While most of the tech media's attention is focused on the impending, if yet unconfirmed, release date of the latest version of Apple's iPhone smartphone, rumors are also swirling that Apple is developing a new set-top box for watching television that would use an interface similar to the one found on the iPad, according to an Aug. 17 report in The Wall Street Journal.
According to the report, the device would feature a digital-video recorder that would save programs in the cloud, as well as a feature that would allow consumers to catch a live airing from the start if they tune in after the program has begun. In addition, Apple would include social media connectivity and the ability to share content across Apple devices, according to the report's unnamed sources who said they had been briefed on Apple's plans.
"Apple also has approached entertainment companies, which own television content, with an outline of what it wants the new device to do, distributing, in at least one case, a document outlining its capabilities, one of the people said," the article stated. Apple also may negotiate directly with media companies over other features, such as new ways of offering past seasons of shows it already has some rights to through iTunes."
Apple's current set-top box, Apple TV, is a digital media receiver designed to play digital content originating from the iTunes Store, Netflix, Hulu Plus, YouTube and several other portals. During the company's third-quarter earnings conference call in July, CEO Tim Cook called sales of the device-which reached 1.3 million units in the June 2012 quarter, up 170 percent over the previous year, "incredible" and compared their level of involvement to a hobby. The total sales figure stands at 6.8 million Apple TVs sold.
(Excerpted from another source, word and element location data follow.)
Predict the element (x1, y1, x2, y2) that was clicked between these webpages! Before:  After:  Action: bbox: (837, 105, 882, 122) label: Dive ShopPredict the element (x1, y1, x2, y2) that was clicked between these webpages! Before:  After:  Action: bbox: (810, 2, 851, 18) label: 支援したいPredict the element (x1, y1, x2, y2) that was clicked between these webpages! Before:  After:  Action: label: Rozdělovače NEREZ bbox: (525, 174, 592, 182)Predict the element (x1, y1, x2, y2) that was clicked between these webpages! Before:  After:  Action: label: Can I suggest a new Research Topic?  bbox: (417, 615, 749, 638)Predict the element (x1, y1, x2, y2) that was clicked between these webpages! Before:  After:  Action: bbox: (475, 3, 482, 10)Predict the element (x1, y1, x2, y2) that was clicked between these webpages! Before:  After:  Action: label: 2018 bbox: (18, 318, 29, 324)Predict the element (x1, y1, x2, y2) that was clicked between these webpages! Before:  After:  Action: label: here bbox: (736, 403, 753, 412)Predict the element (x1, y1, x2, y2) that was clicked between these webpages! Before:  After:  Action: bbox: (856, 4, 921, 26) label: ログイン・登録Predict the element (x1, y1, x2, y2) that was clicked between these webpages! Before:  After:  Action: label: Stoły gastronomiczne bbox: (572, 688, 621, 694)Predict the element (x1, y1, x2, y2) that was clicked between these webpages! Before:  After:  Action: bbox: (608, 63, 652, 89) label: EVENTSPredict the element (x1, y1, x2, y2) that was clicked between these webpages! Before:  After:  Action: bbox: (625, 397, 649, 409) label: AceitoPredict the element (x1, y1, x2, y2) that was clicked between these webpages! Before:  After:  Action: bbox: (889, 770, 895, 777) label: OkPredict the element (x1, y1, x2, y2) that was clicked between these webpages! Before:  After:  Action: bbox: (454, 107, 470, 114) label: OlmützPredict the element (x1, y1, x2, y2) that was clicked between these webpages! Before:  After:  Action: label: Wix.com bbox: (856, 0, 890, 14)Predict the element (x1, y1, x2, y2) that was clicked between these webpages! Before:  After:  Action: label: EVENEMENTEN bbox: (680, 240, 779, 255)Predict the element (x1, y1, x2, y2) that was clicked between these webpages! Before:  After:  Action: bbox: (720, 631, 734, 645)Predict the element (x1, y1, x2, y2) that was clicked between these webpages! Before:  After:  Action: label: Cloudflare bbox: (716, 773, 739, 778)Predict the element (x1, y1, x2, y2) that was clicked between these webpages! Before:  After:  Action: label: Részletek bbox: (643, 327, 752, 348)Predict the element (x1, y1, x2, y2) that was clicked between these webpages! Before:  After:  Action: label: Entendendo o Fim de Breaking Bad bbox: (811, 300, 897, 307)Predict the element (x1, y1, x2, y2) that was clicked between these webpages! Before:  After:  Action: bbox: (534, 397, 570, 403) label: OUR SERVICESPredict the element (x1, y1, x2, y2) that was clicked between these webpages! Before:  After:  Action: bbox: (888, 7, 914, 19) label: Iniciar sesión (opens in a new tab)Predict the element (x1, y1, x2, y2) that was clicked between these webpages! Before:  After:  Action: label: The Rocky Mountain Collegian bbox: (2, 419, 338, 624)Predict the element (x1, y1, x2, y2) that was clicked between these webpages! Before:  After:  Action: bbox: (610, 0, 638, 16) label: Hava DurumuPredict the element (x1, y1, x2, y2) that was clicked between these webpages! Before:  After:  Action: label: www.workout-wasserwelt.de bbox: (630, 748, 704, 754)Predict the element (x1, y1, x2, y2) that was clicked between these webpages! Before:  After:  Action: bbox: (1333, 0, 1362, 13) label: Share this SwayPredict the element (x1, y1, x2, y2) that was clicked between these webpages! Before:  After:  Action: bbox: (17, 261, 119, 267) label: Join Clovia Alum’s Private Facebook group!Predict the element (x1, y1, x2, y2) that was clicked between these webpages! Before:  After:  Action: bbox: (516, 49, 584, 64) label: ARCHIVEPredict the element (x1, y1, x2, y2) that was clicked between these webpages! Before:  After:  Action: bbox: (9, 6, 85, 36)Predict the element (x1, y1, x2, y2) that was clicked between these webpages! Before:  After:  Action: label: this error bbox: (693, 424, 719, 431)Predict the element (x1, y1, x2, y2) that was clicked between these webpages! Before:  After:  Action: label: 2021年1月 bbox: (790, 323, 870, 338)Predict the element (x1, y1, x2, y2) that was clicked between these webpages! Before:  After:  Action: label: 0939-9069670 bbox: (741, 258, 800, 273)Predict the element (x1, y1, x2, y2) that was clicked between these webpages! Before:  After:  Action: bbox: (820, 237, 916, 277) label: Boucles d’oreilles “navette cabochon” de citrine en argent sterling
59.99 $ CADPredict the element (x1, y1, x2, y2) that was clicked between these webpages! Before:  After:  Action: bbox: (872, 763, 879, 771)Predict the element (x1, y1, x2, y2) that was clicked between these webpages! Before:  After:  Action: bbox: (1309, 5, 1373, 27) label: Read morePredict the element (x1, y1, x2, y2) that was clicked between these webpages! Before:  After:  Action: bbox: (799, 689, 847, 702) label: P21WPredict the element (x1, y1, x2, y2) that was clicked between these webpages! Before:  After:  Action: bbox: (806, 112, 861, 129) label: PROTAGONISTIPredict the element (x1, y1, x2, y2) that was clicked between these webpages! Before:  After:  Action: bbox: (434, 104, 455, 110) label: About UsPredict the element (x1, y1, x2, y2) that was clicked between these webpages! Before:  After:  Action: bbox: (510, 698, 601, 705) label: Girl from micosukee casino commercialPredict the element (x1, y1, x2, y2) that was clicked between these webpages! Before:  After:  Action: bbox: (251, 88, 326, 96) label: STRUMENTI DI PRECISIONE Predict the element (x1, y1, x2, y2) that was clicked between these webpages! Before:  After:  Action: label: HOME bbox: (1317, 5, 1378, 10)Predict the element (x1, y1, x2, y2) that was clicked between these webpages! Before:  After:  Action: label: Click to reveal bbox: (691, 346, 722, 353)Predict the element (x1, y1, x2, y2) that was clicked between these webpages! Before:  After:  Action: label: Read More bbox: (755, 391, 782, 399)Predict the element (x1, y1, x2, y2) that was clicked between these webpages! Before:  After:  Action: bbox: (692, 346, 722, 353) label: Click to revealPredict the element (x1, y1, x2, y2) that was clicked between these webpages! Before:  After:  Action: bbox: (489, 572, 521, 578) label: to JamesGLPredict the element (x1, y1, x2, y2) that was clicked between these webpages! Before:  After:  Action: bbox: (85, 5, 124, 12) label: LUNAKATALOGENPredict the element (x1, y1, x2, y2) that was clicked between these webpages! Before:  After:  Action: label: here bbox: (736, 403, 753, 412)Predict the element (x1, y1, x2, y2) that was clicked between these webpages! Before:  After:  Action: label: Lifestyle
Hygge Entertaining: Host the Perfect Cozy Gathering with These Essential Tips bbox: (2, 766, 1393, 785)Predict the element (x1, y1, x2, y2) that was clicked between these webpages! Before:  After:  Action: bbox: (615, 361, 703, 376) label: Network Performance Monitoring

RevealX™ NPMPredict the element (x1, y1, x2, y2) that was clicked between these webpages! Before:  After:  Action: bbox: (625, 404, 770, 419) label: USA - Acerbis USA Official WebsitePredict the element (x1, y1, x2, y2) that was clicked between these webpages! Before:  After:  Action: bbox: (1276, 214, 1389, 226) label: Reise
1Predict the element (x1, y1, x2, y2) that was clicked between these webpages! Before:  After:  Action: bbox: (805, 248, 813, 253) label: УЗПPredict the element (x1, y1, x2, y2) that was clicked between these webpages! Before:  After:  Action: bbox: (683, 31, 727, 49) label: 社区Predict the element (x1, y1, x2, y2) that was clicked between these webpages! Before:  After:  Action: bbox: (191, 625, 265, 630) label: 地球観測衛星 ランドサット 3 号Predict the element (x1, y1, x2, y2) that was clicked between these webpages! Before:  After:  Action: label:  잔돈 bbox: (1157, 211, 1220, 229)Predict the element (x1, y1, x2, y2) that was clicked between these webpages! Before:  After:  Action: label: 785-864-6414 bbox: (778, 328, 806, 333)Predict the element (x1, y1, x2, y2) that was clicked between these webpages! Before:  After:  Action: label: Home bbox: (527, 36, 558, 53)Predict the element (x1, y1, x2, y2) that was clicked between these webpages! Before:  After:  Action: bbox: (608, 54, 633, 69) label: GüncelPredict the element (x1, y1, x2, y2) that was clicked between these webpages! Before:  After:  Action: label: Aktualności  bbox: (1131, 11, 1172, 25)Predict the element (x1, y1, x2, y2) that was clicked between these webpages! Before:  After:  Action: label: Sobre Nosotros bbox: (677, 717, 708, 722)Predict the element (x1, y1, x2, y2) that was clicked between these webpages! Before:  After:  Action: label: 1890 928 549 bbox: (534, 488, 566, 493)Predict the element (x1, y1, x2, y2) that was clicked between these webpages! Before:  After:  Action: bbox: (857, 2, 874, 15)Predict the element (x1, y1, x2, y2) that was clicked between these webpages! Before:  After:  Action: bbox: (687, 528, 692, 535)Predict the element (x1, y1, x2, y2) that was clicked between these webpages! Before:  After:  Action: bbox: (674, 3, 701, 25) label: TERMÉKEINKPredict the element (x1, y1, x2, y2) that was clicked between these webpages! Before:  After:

While TheJournal report concerned a set-top box used to access content, rumors are also circulating that Apple will actually produce a television set of its own. An Apple TV is no longer a matter of "if," but "when," Piper Jaffray analysts Gene Munster and Douglas J. Clinton wrote in a June 1 research note. The pair forecast a retail price between $1,500 and $2,000 for a TV with a display between 42 and 55 inches, for the new device to add between 4 and 8 percent to Apple's 2013 revenue and for it to accomplish nothing short of revolutionizing how people consume content in their living rooms.